Sin duda alguna, el confinamiento ha cambiado la vida de todos, y cuando decimos todos, también incluimos a nuestras mascotas. Durante meses hemos visto como nuestros hábitos y rutinas se han visto alteradas y hemos tenido que modificar nuestros comportamientos.

Al igual que las personas, las mascotas también han sufrido los efectos de estas circunstancias. Sus rutinas cambiaron porque también se vieron obligadas a salir menos tiempo a la calle, reducir sus paseos y, por tanto, su actividad física y vivieron una situación en casa distinta a la habitual.

Todos estos cambios de golpe pueden trastornar a nuestras mascotas, porque se acostumbraron a otros ritmos y sobre todo a nuestra compañía infinita. Con esto último sin duda, nuestros peludos, estaban encantados, pero a futuro puede acarrear una serie de problemas.
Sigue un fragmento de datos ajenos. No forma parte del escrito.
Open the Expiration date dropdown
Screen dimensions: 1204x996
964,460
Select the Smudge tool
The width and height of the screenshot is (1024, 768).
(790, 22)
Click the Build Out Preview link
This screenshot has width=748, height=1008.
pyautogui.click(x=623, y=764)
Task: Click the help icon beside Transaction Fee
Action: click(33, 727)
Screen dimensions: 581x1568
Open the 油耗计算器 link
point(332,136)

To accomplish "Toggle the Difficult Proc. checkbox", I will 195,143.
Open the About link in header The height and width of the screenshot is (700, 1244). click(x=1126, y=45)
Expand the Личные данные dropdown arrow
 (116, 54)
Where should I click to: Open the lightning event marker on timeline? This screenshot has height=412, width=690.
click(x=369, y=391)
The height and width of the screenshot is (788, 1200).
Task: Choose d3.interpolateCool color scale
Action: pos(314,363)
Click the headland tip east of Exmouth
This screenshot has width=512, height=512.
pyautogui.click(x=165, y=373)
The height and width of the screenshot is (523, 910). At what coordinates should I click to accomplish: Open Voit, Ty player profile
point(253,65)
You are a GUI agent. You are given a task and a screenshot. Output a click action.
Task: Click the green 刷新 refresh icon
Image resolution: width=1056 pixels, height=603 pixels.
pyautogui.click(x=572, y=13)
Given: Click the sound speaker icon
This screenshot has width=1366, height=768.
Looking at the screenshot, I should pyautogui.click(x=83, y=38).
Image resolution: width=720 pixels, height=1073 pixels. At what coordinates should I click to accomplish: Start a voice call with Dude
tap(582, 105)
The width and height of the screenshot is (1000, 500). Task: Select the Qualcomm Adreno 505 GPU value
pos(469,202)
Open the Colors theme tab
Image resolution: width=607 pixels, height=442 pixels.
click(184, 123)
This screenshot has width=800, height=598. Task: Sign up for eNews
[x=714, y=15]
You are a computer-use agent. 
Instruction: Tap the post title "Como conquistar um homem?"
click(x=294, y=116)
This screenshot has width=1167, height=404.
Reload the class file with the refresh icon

El estrés por la separación

Una de las primeras consecuencias de la desescalada y de que hayamos vuelto a recuperar nuestro hábito de salir más a la calle, es que nuestras mascotas vuelven a pasar más tiempo solas y puede que esto les genere ansiedad por separación.

El estrés por separación es un trastorno de la conducta canina que muestra un comportamiento anómalo con niveles altos de ansiedad cuando el animal está solo o no está la persona —normalmente el dueño— con la cual guarda un fuerte vínculo emocional. Lejos de ser algo banal, puede ser un problema serio que afectará a la salud del animal y al resto de la familia si no se trata convenientemente.

Tenemos que tener presente que, durante el confinamiento, nuestro perro ha estado todo el día disfrutando de la compañía humana por lo que al volver a “la normalidad” debes ayudarle para que no sufra tu ausencia. Debes enseñarle a tolerar el tiempo de soledad, y a prepararle para volver a ciertas rutinas que teníais antes.

De hecho, según un estudio publicado por la BBC, en el cual participaron científicos y etólogos expertos, se descubrió que el 85 % de los perros sufren ansiedad debida a la separación en distintos niveles. Asimismo, se extrapolaba del mismo, que son más susceptibles las razas que son más cariñosas, y que la edad también es un factor influyente.

¿Los gatos se ven afectado por el estrés por separación?

En cuanto a la ansiedad por separación en gatos, aunque son animales más independientes que los perros también padecen estrés. Ten en cuenta que por su forma de ser son unos animales muy observadores y sensibles a su entorno. Por su personalidad sufren de distinta manera, pero como les pasa a los canes, estar solos o sin su dueño les afecta y a la larga pueden aparecer secuelas o alteraciones.

Si tu gato presenta los siguientes síntomas, es probable que padezca estrés o ansiedad por la separación:

  • Llanto exagerado.
  • Maullidos.
  • Vómitos en sitios poco frecuentes
  • Comportamiento destructivo.
  • Higiene excesiva.

Síntomas de estrés por separación en los perros

Para reconocer que nuestro perro está padeciendo ansiedad por separación, presentará los siguientes síntomas:

  • Ladridos, lloros, gemidos e incluso aullidos.
  • Orina o defecar dentro de casa, aun en aquellos bien adiestrados.
  • Comportamiento destructivo: morder o roer muebles, esparcir basura, etc.

Es importante que estés atento a estos síntomas porque un cuadro ansioso puede desencadenar una serie de actitudes peligrosas como:

  • Dejar de comer y beber. (Anorexia)
  • Ignorar los juguetes u otros estímulos. (Apatía y tristeza)

Si tu mascota empieza a tener problemas no dudes en acudir a tu veterinario para que lo examine. El especialista te podrá recomendar una serie de pautas para ayudar a que tu animal acepte mejor los cambios y se reduzca su estrés.